- Born: 1885
- Died: 1977 (aged 91–92)

= Sara Mae Stinchfield Hawk =

American speech pathologist

Sara Mae Stinchfield Hawk (1885–1977) was the first person in America to receive a Ph.D. for Speech-Pathology and co-founded the American Speech and Hearing Association (ASHA) in 1925. Over her career as a scholar and speech therapist she wrote several books on the subject.

== Personal life ==
Sara Mae Stinchfield Hawk was born in Auburn, Maine in 1885. She was the oldest of three children and had a sister named Nellie and a brother named Paul. Sara Mae Stinchfield Hawk married Charles Lye Hawk when she was fifty years old. They did not have children of their own, but they took in their nieces and nephews when their siblings died.

In 1909, Hawk received her diploma from the Curry School of Expression in Boston. In 1914, she received her bachelor's degree from the University of Pittsburgh. In 1920, she received her master's degree from the University of Iowa. In 1922, Hawk received her Ph.D. in Speech Pathology from the University of Wisconsin. She also studied with Freud.

== Career ==
After earning her Ph.D., Sara Mae Stinchfield Hawk became a professor at Mount Holyoke College in Massachusetts. She then moved to California and taught at many schools including the University of Southern California, Scripps, University of California, Berkeley, and the University of California, Los Angeles. Most of her career was spent teaching at colleges and universities and she encouraged schools to develop classes in speech and hearing. On top of teaching, Hawk worked as the Director of Speech Clinic at the Orthopedic Hospital of Los Angeles and also at the John Tracy Clinic in Los Angeles.

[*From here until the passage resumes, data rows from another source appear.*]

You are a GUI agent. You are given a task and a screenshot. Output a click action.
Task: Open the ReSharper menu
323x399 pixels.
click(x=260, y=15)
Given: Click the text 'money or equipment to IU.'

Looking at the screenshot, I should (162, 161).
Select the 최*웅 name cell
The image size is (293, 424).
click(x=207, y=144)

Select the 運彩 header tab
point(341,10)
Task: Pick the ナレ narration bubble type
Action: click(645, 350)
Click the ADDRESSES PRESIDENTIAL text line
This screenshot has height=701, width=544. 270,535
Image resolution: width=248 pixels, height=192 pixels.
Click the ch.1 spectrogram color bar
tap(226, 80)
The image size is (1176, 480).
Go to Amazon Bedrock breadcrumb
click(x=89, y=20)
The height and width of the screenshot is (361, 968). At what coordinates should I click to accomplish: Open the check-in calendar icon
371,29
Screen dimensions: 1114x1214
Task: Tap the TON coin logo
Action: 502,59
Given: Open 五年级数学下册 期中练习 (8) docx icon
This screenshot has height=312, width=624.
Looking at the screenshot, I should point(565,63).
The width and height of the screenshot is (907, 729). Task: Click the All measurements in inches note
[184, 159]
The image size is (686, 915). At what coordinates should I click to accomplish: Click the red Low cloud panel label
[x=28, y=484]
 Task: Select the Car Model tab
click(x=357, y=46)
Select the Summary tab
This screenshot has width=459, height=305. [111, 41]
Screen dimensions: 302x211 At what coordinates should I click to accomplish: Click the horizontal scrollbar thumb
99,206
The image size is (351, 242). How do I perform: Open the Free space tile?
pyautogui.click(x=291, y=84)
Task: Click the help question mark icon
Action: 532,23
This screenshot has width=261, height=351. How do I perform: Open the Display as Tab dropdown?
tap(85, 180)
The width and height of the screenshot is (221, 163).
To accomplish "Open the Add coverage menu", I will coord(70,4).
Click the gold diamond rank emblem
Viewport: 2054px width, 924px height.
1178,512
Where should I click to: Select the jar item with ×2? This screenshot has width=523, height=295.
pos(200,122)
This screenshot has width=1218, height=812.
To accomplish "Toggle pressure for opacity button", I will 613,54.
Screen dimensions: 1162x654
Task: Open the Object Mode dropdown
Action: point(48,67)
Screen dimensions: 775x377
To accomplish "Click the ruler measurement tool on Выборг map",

In 1925, Sara Mae Stinchfield Hawk, along with twenty-four other people, founded ASHA. She served as the secretary of ASHA from 1925–1930. She was the chair of the membership committee in 1932. She was a member of the nomenclature committee from 1939–1940. Hawk was also the ASHA president from 1930–1940. She became an honorary life member in 1950 and received the association's highest honor in 1953.